Task goal >>
When you reach the line containing "サイトマップ (1046, 1585)" in the entries below, start writing out each line exactly, and stop after the line containing "最新クチコミ (854, 1493)".

━━━━━━

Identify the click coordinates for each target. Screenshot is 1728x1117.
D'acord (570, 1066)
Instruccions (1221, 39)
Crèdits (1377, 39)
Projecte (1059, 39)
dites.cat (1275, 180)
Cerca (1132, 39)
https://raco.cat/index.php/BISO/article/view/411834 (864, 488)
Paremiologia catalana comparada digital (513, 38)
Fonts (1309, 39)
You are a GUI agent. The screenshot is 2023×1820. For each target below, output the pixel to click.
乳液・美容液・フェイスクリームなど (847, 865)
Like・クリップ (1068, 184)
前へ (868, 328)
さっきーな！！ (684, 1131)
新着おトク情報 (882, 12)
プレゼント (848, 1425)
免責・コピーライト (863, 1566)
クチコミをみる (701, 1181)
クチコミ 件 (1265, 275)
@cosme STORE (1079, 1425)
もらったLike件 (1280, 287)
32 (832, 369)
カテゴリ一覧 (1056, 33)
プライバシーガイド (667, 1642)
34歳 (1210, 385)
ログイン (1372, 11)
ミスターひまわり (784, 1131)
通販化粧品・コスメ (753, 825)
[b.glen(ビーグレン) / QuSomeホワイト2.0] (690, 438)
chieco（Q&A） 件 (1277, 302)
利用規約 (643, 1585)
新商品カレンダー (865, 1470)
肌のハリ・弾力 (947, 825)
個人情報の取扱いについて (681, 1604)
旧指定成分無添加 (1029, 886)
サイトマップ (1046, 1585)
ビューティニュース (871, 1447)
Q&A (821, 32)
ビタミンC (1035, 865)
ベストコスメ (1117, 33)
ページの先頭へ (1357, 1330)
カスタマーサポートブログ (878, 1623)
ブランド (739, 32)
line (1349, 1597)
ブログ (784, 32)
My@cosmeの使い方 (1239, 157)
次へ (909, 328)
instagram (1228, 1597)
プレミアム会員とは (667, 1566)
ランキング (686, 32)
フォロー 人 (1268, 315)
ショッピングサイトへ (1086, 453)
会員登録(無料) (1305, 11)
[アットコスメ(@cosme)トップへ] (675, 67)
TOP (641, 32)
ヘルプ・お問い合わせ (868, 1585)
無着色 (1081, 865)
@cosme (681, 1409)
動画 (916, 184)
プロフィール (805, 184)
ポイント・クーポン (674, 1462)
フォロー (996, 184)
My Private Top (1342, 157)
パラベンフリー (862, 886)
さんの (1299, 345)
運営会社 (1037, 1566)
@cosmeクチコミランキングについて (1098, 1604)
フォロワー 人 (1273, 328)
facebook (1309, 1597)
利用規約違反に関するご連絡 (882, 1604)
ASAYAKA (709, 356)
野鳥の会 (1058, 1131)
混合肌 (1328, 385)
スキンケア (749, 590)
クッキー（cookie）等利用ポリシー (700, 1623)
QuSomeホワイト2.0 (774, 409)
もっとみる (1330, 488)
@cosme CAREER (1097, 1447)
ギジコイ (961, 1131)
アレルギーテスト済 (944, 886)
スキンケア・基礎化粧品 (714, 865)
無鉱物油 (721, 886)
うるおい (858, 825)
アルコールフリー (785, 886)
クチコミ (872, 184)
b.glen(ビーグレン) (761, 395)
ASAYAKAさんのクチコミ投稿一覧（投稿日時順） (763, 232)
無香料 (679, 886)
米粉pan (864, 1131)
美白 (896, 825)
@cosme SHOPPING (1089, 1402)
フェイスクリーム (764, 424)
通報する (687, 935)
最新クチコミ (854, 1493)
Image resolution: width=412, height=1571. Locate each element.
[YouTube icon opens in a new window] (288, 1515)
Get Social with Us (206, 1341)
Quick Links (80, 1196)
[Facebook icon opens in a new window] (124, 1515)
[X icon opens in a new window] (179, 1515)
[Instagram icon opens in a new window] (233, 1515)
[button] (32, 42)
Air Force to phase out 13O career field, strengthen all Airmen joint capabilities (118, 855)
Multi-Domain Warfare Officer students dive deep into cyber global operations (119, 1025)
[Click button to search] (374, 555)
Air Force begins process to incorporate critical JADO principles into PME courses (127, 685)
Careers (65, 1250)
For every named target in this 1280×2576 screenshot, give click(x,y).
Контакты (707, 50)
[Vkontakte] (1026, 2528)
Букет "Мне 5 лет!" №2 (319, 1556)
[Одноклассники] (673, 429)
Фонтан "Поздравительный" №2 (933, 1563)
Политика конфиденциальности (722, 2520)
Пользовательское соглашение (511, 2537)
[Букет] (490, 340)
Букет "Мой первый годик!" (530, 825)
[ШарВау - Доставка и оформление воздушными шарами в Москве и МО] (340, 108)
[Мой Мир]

━━━━━━

Response >>
サイトマップ (1046, 1585)
ビューティニュース (871, 1447)
Q&A (821, 32)
ビタミンC (1035, 865)
ベストコスメ (1117, 33)
ページの先頭へ (1357, 1330)
カスタマーサポートブログ (878, 1623)
ブランド (739, 32)
line (1349, 1597)
ブログ (784, 32)
My@cosmeの使い方 (1239, 157)
次へ (909, 328)
instagram (1228, 1597)
プレミアム会員とは (667, 1566)
ランキング (686, 32)
フォロー 人 (1268, 315)
ショッピングサイトへ (1086, 453)
会員登録(無料) (1305, 11)
[アットコスメ(@cosme)トップへ] (675, 67)
TOP (641, 32)
ヘルプ・お問い合わせ (868, 1585)
無着色 (1081, 865)
@cosme (681, 1409)
動画 (916, 184)
プロフィール (805, 184)
ポイント・クーポン (674, 1462)
フォロー (996, 184)
My Private Top (1342, 157)
パラベンフリー (862, 886)
さんの (1299, 345)
運営会社 (1037, 1566)
@cosmeクチコミランキングについて (1098, 1604)
フォロワー 人 (1273, 328)
facebook (1309, 1597)
利用規約違反に関するご連絡 (882, 1604)
ASAYAKA (709, 356)
野鳥の会 (1058, 1131)
混合肌 (1328, 385)
スキンケア (749, 590)
クッキー（cookie）等利用ポリシー (700, 1623)
QuSomeホワイト2.0 (774, 409)
もっとみる (1330, 488)
@cosme CAREER (1097, 1447)
ギジコイ (961, 1131)
アレルギーテスト済 (944, 886)
スキンケア・基礎化粧品 (714, 865)
無鉱物油 (721, 886)
うるおい (858, 825)
アルコールフリー (785, 886)
クチコミ (872, 184)
b.glen(ビーグレン) (761, 395)
ASAYAKAさんのクチコミ投稿一覧（投稿日時順） (763, 232)
無香料 (679, 886)
米粉pan (864, 1131)
美白 (896, 825)
@cosme SHOPPING (1089, 1402)
フェイスクリーム (764, 424)
通報する (687, 935)
最新クチコミ (854, 1493)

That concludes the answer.